Alcohol. Crack. Heroin. That does not make me particularly experienced with addicts. I would guess that nearly everyone in America has known an addict or two whether or not they realize it.
The addicts that I knew were addicts, were all sympathetic characters. They tried to erase their mistakes to the point of torturing themselves. They knew their weaknesses. They vowed a changed life.
Then there is Charlie Sheen.
Sheen, deep beneath his truther, foul, delusional, confrontational, denying, abusive, unappreciative, and indulgent varnish, might be a marginally tolerable person. Really, to his credit, armed with only a stuffed wallet and a closet full of opiates, he is consistently able to attract some of the more opportunistic porn stars on the west coast for epic drug binges that can last for days. So, he has that going for him.
Personally, I find Sheen to be perhaps the most unconvincing actor on television since Jerry Seinfeld. And yet, Seinfeld's lack of acting moxie was part of his series' charm and success. Not so with Sheen.

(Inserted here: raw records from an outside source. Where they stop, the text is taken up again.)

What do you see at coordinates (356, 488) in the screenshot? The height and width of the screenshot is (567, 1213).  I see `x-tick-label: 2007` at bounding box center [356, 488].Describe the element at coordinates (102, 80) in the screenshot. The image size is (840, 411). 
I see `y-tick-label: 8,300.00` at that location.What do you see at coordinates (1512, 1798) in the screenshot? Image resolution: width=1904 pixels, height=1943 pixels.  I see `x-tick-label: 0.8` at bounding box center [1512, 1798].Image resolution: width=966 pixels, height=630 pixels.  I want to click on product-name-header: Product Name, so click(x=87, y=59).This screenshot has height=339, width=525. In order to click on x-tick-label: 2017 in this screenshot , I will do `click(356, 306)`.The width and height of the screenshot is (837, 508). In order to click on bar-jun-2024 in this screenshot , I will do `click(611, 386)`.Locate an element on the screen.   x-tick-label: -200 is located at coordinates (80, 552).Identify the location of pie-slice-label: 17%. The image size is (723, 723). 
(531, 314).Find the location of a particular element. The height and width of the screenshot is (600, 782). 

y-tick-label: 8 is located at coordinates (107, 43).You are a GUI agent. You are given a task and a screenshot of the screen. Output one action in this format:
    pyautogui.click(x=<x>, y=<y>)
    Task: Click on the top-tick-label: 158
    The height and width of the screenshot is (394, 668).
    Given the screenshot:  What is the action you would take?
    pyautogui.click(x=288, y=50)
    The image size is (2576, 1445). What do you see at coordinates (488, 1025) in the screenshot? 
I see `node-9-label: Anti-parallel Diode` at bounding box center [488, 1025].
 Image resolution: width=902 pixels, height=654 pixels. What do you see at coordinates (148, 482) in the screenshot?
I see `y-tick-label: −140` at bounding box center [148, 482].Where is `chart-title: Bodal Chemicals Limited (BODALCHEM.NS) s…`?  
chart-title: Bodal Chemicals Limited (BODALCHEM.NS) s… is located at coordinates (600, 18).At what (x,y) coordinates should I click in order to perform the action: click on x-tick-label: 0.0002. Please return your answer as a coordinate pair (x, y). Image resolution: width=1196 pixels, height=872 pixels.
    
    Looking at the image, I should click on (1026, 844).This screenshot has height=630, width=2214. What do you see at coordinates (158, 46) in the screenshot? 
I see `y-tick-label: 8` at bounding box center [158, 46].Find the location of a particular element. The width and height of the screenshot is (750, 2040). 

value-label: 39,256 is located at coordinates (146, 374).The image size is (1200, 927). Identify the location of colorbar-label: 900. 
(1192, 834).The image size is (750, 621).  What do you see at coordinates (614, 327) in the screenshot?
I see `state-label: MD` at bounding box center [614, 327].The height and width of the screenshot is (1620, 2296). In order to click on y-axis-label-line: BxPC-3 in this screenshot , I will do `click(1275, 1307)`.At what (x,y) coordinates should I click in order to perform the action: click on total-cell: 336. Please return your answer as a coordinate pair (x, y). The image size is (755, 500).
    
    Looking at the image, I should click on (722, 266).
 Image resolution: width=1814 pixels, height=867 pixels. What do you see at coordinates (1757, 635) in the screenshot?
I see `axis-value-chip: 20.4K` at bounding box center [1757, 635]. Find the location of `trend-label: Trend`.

Paid well over $1 million an episode to shove his expressionless face in front of a camera, his salary would seem to be, at least to the casual observer, more than adequate, and it might even generate the merest level of gratitude among the rest of us who command a lot less money and who can actually make a believable expression when the checkbook gets close to overdrawn. Alas, this does not seem to be the case with Charlie.
More power to Sheen for the money he has been able to command. Really. I am a free market kind of guy, and if the free market has deemed that Sheen is worthy of money enough to buy a suitcase full of illegalities every week, so be it. I don't complain about his salary or that of Alex Rodriguez, Bill Gates, or Madonna. (I do bristle a bit when a dork like Ben Affleck, paid $13 million for his role in Gigli, complains about the money earned by those who make their money in business.)
But Sheen represents all that is wrong with Hollywood. He seems completely oblivious to the wide trail blazed by his father for him. He seems unappreciative of the breaks he has gotten, unaware of the blind luck often involved in the success of any career, and so presumptuous about his worthiness of all things good and extravagant that he lacks the vision to veer from a disastrous course.
He is a guy too ensconced in Hollywood glitter to see the world in real terms, and his vocational narcissism is even more complicated by juicy parasitic porn harlots willing to share in both the laughs and the endless lines of thin white powder.
He is a train slowly crashing in front of the world; a redeemable person worthy of redemption, yet too shallow by circumstances and too addled by a compromised bloodstream to even care much.
He is smarter than everyone, wiser than everyone, braver than everyone, more worthy that everyone, more popular than everyone, and more wronged by all the wrong people. And, if he doesn't soon figure out he's not quite as clever as he believes himself to be, he's going to become prematurely cold as a canned mackerel.
It is really sad. I hope someone can make him listen.